> **本文抜粋**:
+ + + +

昨日の土曜日は、西宮市男女共同参画センターで、私が参加しているグループの講演会がありました。タイトルは「すべての命と生きる喜び」、講師は、「脳性まひ者の生活と健康を考える会」の古井正代さん。
母体血検査は、2013年に始まった出生前検査。妊婦の血液を採取して、胎児に含まれるDNAを検査し、染色体異常の有無を検査するものです。染色体異常で見つかる病気は、ダウン症、18トリソミー、13トリソミーです。2013年4月~2014年3月までの1年間にこの検査を受けた人は、7775人、陽性と判定された人は1.8%にあたる141人。その後詳しい検査である「羊水検査」を受けた人は113人、そして、中絶をした人は110人という状況になっているそうです(NIPT(新出生前診断)コンソーシアムの発表より)。
誰しも、子どもは五体満足で生まれてほしいと願うものでしょう。しかし、五体不満足なら不幸なのか?生まれてくる前の子どもに確かめたのか?と古井さんは話します。
古井さん自身脳性小児まひで生まれ、余命は11年と診断されました。悲観した母は産院から帰る途中に母子心中を考えたそうです。同行していた父親(古井さんのおじいさん)がとどめ、彼女の人生はスタートしました。
彼女は、すくすく成長し、やがて結婚して3人の子どもを授かります。子どもの参観日や行事にも積極的に参加されてきました。しかし、脳性まひはしだいに体が動かなくなる病気で、40歳のころには電動車いすの生活になったそうです。その時古井さんは、こんなに便利なものだったら、もっと早く使えばよかった、これで行動範囲が広くなったと喜んだととか。パートナーの転勤に伴って、アメリカにも住みました。アメリカでは、電動車いすで神出鬼没の彼女を「車いすジプシー」と親しみを込めて呼び、あちこちで人気者だったそうです。
もし、彼女が生まれる時に「出生前検査」が行われ、重いしょうがいがあることが分かったら、もしかしたら自分はこの世に生まれることができなかったかもしれない、幸せな人生を歩むことができなかったかもしれない、と振り返ります。

+ + + +

> **記録一覧**:
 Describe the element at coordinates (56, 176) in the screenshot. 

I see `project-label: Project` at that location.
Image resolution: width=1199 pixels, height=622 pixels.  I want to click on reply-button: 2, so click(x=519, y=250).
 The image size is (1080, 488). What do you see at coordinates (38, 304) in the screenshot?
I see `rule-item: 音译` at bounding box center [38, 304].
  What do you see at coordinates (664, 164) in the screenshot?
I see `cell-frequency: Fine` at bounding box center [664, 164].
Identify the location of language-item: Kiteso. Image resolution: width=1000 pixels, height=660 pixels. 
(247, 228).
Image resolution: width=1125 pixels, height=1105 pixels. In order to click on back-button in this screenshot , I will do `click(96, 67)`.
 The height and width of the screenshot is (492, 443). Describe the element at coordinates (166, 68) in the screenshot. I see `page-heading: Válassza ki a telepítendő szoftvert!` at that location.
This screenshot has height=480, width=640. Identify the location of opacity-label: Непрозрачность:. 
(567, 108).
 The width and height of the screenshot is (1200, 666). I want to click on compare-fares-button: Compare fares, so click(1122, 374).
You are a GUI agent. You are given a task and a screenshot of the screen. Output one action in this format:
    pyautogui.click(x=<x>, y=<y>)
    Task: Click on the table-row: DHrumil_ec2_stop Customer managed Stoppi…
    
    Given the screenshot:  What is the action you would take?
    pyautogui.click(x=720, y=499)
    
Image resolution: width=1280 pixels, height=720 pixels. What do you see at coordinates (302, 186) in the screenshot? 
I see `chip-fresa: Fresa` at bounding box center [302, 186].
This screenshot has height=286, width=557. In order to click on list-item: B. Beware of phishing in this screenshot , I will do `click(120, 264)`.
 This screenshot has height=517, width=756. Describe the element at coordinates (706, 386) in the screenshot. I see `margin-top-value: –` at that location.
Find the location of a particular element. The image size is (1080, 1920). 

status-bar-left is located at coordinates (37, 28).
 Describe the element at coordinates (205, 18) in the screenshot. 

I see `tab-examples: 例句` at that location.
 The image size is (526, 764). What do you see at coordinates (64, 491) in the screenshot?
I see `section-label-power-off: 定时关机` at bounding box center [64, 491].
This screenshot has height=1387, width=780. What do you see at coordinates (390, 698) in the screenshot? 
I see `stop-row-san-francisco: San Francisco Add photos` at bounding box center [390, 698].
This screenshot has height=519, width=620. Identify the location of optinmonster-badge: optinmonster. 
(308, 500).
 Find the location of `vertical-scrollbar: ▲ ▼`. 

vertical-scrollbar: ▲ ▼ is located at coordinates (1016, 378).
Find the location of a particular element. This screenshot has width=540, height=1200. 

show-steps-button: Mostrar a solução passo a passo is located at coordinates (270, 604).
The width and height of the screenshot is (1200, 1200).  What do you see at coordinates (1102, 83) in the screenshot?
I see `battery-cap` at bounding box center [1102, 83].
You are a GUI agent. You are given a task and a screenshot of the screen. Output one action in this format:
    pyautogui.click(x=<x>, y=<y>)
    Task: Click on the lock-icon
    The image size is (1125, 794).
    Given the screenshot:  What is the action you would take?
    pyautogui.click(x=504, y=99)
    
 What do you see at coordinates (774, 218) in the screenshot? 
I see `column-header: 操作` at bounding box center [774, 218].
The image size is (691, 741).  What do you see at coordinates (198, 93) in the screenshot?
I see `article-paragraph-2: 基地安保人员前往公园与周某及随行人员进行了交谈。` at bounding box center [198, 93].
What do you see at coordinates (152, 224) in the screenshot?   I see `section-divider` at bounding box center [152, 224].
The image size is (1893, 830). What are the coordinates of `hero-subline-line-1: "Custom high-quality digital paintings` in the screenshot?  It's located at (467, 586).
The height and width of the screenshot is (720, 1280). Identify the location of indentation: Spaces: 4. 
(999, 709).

+ + + +

古井正代さんの講演会に関する文章の続きを、最後の文の後から書き進めてください。 記録は、古井正代さんの講演会に関する文章とは関係がありません。

> **解答欄**:
人間は生まれてから死ぬまでに、介護なしでは生きてはいけません。赤ちゃんの頃は、排せつも食事も全介助が必要です。高齢になったらまた必要になるかもしれません。また、五体満足に生まれても、途中で病気や事故でしょうがい者になる人も少なくはありません。しょうがいがあることで、生まれてくる命を闇に葬るのなら、途中しょうがいになった人たちは、生きていても仕方がないのでしょうか?
生まれてこなければいい命など一つもない、と古井さんは言います。しょうがいがあって苦しむ、しょうがいの子がいれば親は不幸、というのは、社会がしょうがいを持った人たちに優しい社会ではないからだと。助け合いながら生きていくのが、人間の社会なのではないでしょうか。健常者だけが使い勝手のいい社会ではなく、誰もが生きやすい社会(ハード・ソフト共に)になれば、しょうがいが苦悩だとか不幸だとか思わなくてもいい、命が選別されることも無くなると。
そのような社会を作るにはお金が要ります。施設のバリアフリーにしたって、医療費だってそうです。すべての人が健常者で生まれ、生涯を通して健康で病気にならず、高齢になっても働き続け、ぽっくりと死ぬことができれば、社会保証は必要なくなります。社会に負担をかける人を排除しようという動きが、この出生前検査であり、優勢思想に繋がっている、と彼女は強調します。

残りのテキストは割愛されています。